栄口ハピバ
おめでとう おめでとう
世界で一番大切な君へ
「う〜ん…」
「響、まだ決まらないの?」
「ま、待ってもうちょっと」
「それ言い続けて三時間なんですけど…」
苦言を漏らす友達に半泣きで留めようと懇願する。
ここは県内で有名な大型ショッピングモールにある雑貨店。
そこで先程から何を唸っているかというと、実はもうすぐ誕生日である彼氏のためプレゼントを贈るべく、中身について必死に考えていた所なのだ。

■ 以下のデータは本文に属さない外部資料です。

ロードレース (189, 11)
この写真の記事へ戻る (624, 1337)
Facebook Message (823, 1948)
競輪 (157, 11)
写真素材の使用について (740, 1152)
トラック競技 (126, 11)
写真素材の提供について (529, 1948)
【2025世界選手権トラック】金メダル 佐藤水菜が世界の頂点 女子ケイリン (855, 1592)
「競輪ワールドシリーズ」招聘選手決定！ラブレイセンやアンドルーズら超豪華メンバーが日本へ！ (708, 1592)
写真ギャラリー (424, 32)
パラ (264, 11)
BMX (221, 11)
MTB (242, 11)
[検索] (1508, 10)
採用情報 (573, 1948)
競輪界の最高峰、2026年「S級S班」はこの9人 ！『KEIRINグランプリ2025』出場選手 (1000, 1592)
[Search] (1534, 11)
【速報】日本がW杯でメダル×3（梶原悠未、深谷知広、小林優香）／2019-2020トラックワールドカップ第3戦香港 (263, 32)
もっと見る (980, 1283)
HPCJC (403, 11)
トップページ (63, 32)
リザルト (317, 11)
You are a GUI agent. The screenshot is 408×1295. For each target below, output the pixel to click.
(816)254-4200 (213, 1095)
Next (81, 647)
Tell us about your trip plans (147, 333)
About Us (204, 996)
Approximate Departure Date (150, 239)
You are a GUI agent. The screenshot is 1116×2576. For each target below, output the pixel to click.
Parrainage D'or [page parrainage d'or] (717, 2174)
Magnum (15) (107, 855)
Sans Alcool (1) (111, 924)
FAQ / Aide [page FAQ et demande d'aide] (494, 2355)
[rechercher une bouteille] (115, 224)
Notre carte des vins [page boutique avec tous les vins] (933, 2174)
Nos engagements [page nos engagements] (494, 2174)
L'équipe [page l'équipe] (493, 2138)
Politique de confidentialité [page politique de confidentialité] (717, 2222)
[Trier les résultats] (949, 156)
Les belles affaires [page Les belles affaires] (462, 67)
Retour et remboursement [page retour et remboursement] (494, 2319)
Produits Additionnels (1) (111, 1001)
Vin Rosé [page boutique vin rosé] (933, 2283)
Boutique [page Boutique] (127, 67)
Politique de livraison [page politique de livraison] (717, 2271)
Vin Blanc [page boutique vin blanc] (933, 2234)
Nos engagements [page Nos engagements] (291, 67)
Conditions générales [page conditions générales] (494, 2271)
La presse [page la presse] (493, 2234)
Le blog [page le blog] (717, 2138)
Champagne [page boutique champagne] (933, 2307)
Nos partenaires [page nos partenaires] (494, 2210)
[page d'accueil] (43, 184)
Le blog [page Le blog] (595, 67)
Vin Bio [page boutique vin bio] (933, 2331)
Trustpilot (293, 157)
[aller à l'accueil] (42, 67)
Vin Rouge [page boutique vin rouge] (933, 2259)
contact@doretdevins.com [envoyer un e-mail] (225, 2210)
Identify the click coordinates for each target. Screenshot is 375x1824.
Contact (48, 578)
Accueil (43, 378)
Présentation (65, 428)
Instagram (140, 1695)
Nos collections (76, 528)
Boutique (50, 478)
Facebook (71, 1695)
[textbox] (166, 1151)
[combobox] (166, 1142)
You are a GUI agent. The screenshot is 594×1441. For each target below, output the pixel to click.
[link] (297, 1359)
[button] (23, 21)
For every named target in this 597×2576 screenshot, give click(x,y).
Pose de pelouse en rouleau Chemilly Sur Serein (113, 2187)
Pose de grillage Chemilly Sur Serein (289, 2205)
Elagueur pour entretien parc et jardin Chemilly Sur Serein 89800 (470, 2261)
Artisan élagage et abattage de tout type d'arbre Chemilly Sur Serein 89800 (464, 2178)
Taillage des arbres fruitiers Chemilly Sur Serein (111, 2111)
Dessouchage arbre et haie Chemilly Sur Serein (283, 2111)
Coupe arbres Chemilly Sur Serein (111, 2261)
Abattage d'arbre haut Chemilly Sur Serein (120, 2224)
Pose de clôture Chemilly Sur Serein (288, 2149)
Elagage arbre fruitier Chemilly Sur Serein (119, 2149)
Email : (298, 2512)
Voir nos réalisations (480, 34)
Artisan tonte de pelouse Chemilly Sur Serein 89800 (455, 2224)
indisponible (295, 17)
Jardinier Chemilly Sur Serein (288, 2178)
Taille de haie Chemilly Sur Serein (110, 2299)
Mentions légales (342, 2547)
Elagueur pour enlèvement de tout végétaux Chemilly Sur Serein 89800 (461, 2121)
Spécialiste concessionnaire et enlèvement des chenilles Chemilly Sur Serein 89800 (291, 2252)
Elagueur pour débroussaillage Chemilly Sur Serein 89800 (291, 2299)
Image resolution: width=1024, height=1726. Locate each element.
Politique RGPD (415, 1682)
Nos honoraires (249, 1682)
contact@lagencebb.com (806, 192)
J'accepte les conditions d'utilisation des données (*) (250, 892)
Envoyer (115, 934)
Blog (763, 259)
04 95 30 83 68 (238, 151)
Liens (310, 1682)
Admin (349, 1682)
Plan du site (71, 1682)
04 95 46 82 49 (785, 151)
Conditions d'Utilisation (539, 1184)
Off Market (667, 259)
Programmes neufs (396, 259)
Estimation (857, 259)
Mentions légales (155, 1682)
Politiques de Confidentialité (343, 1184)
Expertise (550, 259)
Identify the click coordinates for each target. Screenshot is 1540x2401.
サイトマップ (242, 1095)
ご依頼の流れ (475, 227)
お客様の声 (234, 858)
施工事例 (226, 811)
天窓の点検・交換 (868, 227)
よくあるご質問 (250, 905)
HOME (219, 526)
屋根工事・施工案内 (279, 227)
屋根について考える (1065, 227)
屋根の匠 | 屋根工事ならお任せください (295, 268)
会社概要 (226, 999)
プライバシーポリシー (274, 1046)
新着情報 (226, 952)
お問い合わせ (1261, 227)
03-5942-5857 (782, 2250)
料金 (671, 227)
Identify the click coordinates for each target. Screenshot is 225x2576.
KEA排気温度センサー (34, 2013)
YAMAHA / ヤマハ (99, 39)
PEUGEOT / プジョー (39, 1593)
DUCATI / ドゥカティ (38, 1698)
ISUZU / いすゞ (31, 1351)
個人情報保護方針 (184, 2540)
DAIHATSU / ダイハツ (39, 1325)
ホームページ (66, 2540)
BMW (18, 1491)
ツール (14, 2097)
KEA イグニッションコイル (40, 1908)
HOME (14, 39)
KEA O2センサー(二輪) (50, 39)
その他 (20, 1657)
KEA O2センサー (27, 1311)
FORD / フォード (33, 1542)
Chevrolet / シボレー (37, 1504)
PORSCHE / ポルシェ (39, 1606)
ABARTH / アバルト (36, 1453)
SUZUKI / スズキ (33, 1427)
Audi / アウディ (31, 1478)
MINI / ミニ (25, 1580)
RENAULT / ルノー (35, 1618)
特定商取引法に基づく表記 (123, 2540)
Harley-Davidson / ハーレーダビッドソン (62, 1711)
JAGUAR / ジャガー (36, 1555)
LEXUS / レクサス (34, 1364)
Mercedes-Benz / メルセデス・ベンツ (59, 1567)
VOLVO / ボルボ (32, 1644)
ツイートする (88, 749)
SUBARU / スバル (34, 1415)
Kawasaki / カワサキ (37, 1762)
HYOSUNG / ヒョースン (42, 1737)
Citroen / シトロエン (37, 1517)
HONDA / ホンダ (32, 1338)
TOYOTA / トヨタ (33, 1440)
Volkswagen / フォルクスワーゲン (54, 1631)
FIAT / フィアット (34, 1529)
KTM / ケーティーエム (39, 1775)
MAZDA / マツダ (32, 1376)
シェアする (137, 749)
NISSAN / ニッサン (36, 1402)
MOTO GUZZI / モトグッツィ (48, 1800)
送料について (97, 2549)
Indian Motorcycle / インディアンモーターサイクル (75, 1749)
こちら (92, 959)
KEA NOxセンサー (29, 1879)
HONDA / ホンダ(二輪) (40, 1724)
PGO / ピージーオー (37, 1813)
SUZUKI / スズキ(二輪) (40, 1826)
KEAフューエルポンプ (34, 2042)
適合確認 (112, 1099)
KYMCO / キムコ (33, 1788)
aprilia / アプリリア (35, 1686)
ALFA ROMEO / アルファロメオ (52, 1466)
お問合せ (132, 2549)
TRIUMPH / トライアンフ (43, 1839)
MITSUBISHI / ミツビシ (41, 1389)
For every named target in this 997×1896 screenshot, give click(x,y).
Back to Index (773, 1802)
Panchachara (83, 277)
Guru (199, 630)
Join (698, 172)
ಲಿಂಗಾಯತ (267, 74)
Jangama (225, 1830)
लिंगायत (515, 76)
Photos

しかし男の子、しかも男子高校生に喜ばれる物なんて見当がつく訳でもなく、優柔不断の性格も重なって三時間も動けずにいた。
無理矢理付き合わせた友人も流石に我慢の限界がきたようで、厳しい視線が突き刺さる。
「お願い、見捨てないでぇぇ…」
「てか雑貨店に男子の欲しい物があるはずないでしょ」
私が彼女の意見を理解するまでコンマ数秒。
「…もっと早くに言って欲しかったな!私と君の三時間を無駄にしないためにも!」
しれっと返された冷たい事実に心が荒む。
よくよく考えればそうなんだけれども!
人に冷たい一瞥くれる前に言ってくれても良いはずだよね…!
「別にそんな悩まなくても、栄口君ならなんだって喜んでくれるよ」
「だから下手な物あげられないの!」
“何でもいい”が主婦の敵であるように、選択肢が多ければ多いほど選び辛くなってしまうのが人の性。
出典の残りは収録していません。